Hypersonic boundary-layer instability characterization and transition downstream of distributed roughness

Abstract

The ablation of thermal protection systems in hypersonic vehicles would generate randomly distributed surface roughness, which prominently influences laminar-turbulent boundary-layer transition. While discrete and regular-shaped roughness elements have been extensively studied, the effect of distributed roughness on hypersonic boundary-layer stability and transition is poorly understood. In the present study, experiments were performed on a 7-degree half-angle sharp cone with sandpaper-type roughness in a Mach 6 Ludwieg tube. The transition onset locations were obtained by infrared thermography. Single/two-point focused laser differential interferometer was utilized to characterize the instability waves over distributed roughness along both the streamwise and wall-normal directions within the laminar, transitional and turbulent regions.
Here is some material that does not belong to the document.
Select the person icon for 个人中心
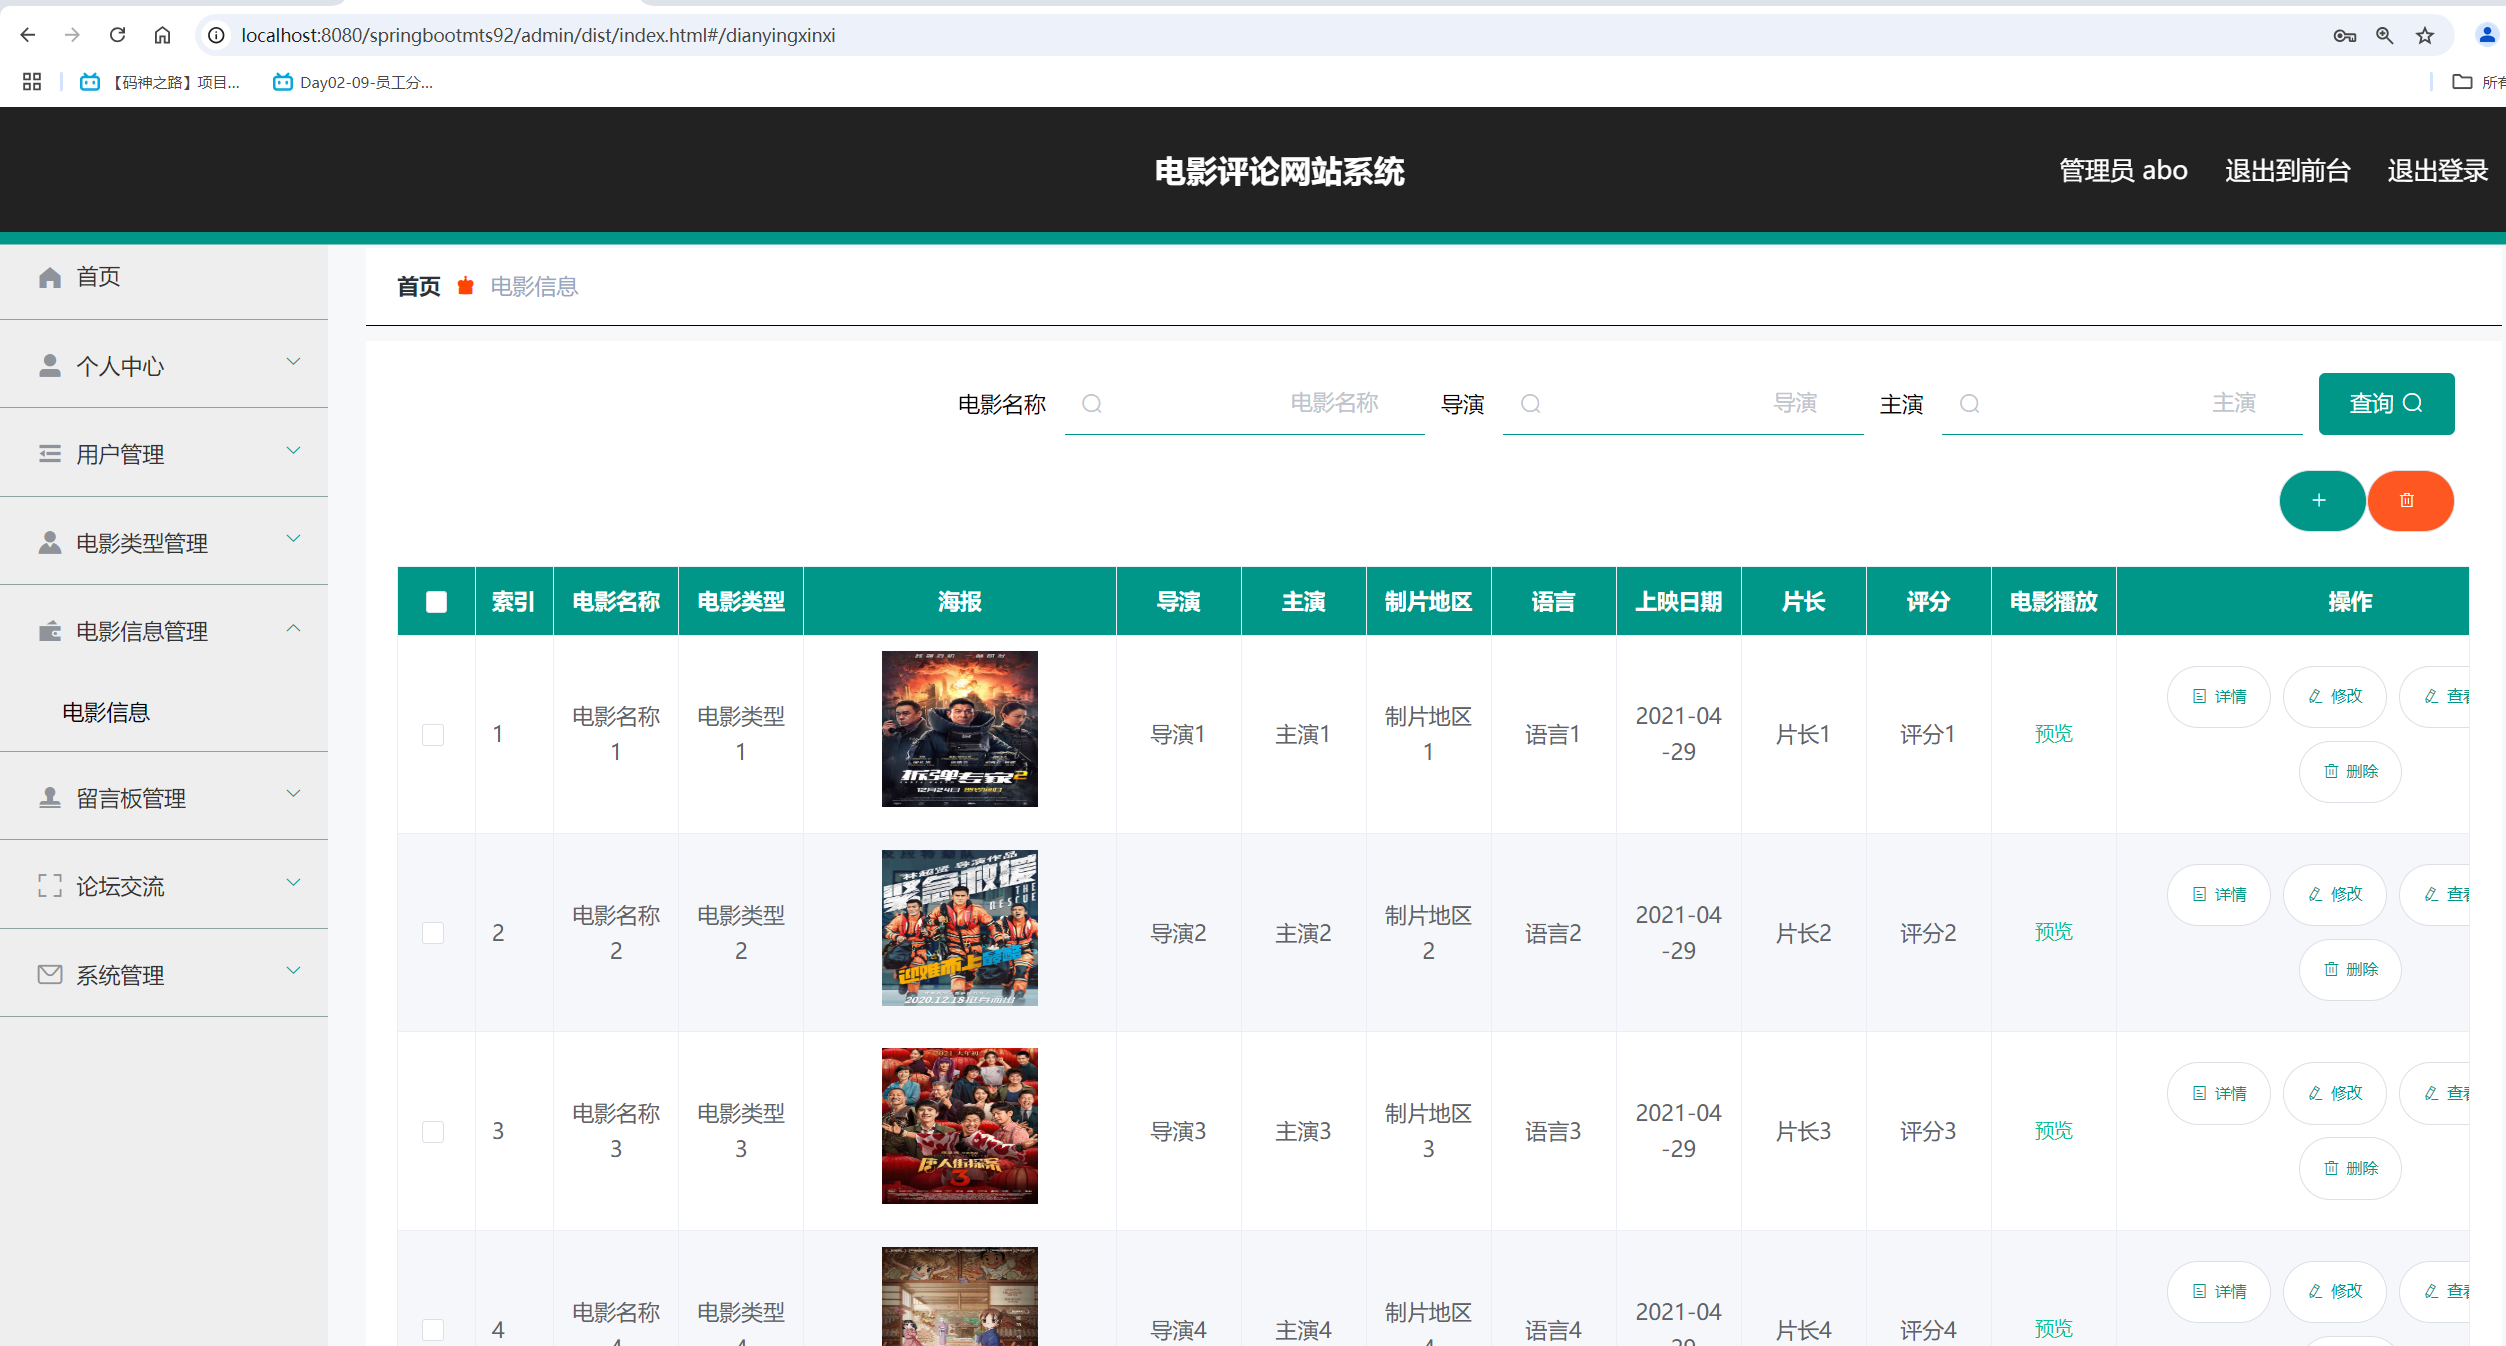click(x=49, y=365)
On distributed roughness, the transition onset location moves forward, and the second mode was still the dominant instability. It exhibits lower frequency, faster growth, and earlier decay compared with the smooth surface. Linear stability calculations were carried out to assist with experiments. Furthermore, bispectral analysis indicates complicated nonlinear phase-locked energy exchanges within the boundary layer. It is shown that the earlier saturation and faster decay of the second mode on distributed roughness is associated with intensified nonlinear interactions.